- _Texte du document_
□ □ □ □ □ □ □

Monsieur Laurent NAJEM, Conseiller

qui en ont délibéré dans les conditions prévues par l’article 804 du code de procédure civile.

Greffier, lors des débats : Madame Dorothée RABITA

ARRÊT :

– contradictoire

– par mise à disposition de l’arrêt au greffe de la Cour, les parties en ayant été préalablement avisées dans les conditions prévues au deuxième alinéa de l’article 450 du code de procédure civile.

– signé par Florence PAPIN, Présidente et par Dorothée RABITA, greffier présent lors de la mise à disposition.

***

[F] [S] [E] est décédé le 24 mai 2013 à [Localité 8].

Par courriel du 28 novembre 2013, le notaire en charge de la succession du défunt a demandé à la société Archives Généalogiques Andriveau si elle acceptait d’être mandatée pour la ‘révélation de la dévolution successorale’.

Par actes des 20 et 21 janvier 2014, cette dernière a signé un contrat intitulé ‘Contrat de révélation de succession’ respectivement avec Madame [G] [T] épouse [U] et Monsieur [W] [T], cousins germains de [F] [E], prévoyant des honoraires de 33% hors taxes de l’actif net disponible de la succession ‘y compris tout contrat d’assurance ».

Par actes des 3 et 12 février 2014, M. [T] et Mme [T] épouse [U] ont respectivement donné mandat à la société Archives Généalogiques Andriveau de recueillir la succession de [F] [E].

Le 25 juin 2014, le notaire a établi l’acte de notoriété, aux termes duquel la succession est dévolue à neuf héritiers dont Mme [T] épouse [U] et M. [T] dans la branche paternelle.

Il mentionne expressément que « la société Andriveau atteste la dévolution successorale telle qu’elle est établie ci-dessus et certifie qu’à sa connaissance, il n’existe aucun autre ayant-droit venant à la succession.

La société Andriveau déclare ne pas avoir connaissance de dispositions à cause de mort non relatées aux présentes ‘.

Faisant valoir les diligences effectuées en exécution des mandats des 3 et 12 février 2014, ainsi que le fait que Mme [T] épouse [U] et M. [T] ont reçu directement les sommes au titre des assurances vie, la société Archives Généalogiques Andriveau leur a adressé, le 22 juin 2015, une facture correspondant au paiement des 33% HT prévus au contrat d’un montant de 29 202 euros TTC pour M. [T] et 29 565 euros TTC pour Mme [T] épouse [U].

La société Archives Généalogiques Andriveau avait reçu directement du notaire la somme de 21 169 euros de la part de Mme [T] épouse [U] et celle de 21 778 euros sur la part de M. [T].

□ □ □ □ □ □ □

- _Problèmes à résoudre_
a – D'après l'arrêt sur la succession, quel taux d'honoraires prévoyait le contrat de révélation de succession ?
b – Poursuivez l'arrêt sur la succession en reprenant juste après sa dernière phrase.

- _Les entrées_
□ □ □ □ □ □ □

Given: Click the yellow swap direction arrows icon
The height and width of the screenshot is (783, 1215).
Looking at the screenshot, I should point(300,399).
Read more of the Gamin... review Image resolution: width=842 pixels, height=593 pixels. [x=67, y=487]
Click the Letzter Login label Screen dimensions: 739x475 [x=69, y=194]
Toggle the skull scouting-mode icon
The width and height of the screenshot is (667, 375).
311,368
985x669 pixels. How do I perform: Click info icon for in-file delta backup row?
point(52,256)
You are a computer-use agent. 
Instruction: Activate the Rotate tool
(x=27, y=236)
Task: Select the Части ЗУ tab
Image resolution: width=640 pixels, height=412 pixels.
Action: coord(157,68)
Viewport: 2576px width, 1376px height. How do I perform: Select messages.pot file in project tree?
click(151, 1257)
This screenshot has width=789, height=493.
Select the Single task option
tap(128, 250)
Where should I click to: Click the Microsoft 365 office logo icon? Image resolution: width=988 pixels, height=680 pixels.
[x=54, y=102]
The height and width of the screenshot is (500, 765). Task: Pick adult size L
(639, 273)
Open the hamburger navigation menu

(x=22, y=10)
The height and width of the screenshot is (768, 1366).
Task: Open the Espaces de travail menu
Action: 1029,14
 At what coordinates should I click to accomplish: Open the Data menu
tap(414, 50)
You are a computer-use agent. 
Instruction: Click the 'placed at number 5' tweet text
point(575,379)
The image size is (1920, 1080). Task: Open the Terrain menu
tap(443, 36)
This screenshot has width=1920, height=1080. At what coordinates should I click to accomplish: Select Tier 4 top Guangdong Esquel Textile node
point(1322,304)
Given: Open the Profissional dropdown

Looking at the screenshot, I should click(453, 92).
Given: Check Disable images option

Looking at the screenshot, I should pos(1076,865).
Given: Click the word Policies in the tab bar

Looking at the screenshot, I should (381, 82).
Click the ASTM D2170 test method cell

□ □ □ □ □ □ □

- _Résultats des tâches_
a – 33 % hors taxes de l'actif net disponible de la succession, y compris tout contrat d'assurance.

b –
Par courriel du 3 juillet 2015, Mme [T] épouse [U] et M. [T] ont contesté les honoraires sollicités. Ils ont réitéré à plusieurs reprise leur refus d’honorer ce paiement, et en dernière date par courrier de leur conseil du 28 décembre 2015, invoquant un vice de leur consentement et l’absence de justification de diligences du généalogiste.

C’est dans ce contexte que la société Archives Généalogiques Andriveau a fait assigner les consorts [T], par actes du 20 avril 2016, afin de les voir condamner au paiement des sommes dont elle les estime redevables à son encontre.

Par jugement du 10 Septembre 2019, le tribunal de grande instance de Paris :

– Réduit la rémunération de la SAS Archives Généalogiques Andriveau à 20% HT de l’actif net, assurance vie exclue de l’assiette de calcul ;

– Condamne le cas échéant la SAS Archives Généalogiques Andriveau à restituer à M. [W] [T] et Mme [G] [T] épouse [U] toute somme perçue au-delà de la rémunération calculée selon les modalités retenues (20% HT de l’actif net, assurance vie exclue de l’assiette) ;

– Rejette les demandes des parties plus amples ou contraires ;

– Condamne la SAS Archives Généalogiques Andriveau à payer à M. [W] [T] et Mme [T] épouse [U] la somme de 4 000 euros au titre de l’article 700 du code de procédure civile ;

– Condamne la SAS Archives Généalogiques Andriveau aux dépens ;

– Ordonne l’exécution provisoire du présent jugement.

 

Par déclaration du 30 octobre 2019, la société Archives généalogiques Andriveau a interjeté appel du jugement du tribunal de grande instance de Paris.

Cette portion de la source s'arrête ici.